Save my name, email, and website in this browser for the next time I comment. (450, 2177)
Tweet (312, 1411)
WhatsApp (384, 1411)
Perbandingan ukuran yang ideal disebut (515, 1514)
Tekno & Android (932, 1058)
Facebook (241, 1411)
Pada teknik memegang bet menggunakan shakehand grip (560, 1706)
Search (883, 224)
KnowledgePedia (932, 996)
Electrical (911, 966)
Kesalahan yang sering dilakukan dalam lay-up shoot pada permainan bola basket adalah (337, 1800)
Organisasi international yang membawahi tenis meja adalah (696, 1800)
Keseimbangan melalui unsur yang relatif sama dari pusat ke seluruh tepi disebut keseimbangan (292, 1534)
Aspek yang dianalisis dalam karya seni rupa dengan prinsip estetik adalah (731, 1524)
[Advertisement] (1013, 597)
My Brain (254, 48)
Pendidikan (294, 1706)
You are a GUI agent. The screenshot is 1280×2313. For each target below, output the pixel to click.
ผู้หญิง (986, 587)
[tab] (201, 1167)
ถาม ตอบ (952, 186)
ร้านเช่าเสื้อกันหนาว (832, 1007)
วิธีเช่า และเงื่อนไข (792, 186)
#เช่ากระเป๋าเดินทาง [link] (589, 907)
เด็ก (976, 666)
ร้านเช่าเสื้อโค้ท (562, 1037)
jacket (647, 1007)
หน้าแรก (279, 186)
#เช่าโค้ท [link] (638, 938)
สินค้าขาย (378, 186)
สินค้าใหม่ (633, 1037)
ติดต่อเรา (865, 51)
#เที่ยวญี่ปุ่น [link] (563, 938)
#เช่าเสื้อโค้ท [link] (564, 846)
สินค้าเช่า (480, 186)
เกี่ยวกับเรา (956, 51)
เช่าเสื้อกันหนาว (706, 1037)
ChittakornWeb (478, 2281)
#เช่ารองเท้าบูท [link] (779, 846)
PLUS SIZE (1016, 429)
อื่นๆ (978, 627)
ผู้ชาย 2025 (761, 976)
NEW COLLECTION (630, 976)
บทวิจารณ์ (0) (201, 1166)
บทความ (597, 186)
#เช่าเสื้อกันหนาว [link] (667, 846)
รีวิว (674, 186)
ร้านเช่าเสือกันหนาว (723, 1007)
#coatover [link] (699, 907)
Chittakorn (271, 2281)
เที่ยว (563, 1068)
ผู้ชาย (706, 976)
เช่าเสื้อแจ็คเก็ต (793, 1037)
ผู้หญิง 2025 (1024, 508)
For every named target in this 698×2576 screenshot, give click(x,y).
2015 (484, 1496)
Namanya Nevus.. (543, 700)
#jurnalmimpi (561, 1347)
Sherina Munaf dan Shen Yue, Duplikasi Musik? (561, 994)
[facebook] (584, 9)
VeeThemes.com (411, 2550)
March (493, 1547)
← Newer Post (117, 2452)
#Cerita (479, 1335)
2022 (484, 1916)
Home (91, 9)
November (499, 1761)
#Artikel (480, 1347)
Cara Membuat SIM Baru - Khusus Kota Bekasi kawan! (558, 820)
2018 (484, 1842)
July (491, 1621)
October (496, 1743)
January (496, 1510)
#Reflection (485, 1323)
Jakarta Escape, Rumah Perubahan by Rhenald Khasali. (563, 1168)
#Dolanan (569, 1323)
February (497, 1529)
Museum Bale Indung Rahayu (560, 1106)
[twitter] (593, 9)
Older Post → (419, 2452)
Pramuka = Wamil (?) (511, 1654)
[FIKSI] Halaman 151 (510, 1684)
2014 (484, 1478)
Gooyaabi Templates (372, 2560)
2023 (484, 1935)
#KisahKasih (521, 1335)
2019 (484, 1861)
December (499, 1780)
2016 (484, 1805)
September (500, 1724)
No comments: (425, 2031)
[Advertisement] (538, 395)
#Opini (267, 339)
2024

- _What needs to be done_
State how many lines of the records above contain the word "adalah", giving only that number.

- _Expected output_
3